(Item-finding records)
>> begin

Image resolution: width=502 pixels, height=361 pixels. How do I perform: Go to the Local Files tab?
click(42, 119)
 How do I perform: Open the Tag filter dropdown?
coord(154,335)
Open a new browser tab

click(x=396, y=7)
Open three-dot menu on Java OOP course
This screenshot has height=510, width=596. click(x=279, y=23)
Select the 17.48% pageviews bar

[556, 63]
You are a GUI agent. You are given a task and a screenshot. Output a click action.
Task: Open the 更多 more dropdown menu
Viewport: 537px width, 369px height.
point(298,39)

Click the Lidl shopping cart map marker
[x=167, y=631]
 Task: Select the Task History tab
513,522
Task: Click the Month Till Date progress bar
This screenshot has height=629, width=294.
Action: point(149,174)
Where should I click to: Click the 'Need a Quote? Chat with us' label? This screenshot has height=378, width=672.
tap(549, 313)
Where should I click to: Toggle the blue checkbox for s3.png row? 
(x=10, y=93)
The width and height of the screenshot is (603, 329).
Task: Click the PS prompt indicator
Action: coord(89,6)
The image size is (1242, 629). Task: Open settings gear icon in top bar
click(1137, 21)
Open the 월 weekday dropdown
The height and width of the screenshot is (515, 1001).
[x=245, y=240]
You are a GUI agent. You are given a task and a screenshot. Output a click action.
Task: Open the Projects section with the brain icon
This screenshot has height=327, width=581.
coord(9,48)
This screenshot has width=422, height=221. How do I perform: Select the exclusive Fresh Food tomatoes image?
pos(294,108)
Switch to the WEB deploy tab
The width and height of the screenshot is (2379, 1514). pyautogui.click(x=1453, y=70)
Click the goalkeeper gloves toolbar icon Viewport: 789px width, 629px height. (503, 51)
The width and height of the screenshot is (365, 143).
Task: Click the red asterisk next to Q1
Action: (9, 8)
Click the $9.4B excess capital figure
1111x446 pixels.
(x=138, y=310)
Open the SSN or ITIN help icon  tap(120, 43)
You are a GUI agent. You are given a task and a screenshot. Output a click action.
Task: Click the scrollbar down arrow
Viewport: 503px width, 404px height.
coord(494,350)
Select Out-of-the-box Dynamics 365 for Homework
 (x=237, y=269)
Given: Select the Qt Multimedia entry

>> end

**EXERCISE GOAL:** Reproduce the part of the records that opens with the line containing "This screenshot has width=422, height=221." and closes with the line containing "Open the SSN", swapping "goalkeeper gloves" for "football boots" and keeping everything else the same.

**RESULT OF THE TASK:**
This screenshot has width=422, height=221. How do I perform: Select the exclusive Fresh Food tomatoes image?
pos(294,108)
Switch to the WEB deploy tab
The width and height of the screenshot is (2379, 1514). pyautogui.click(x=1453, y=70)
Click the football boots toolbar icon Viewport: 789px width, 629px height. (503, 51)
The width and height of the screenshot is (365, 143).
Task: Click the red asterisk next to Q1
Action: (9, 8)
Click the $9.4B excess capital figure
1111x446 pixels.
(x=138, y=310)
Open the SSN or ITIN help icon  tap(120, 43)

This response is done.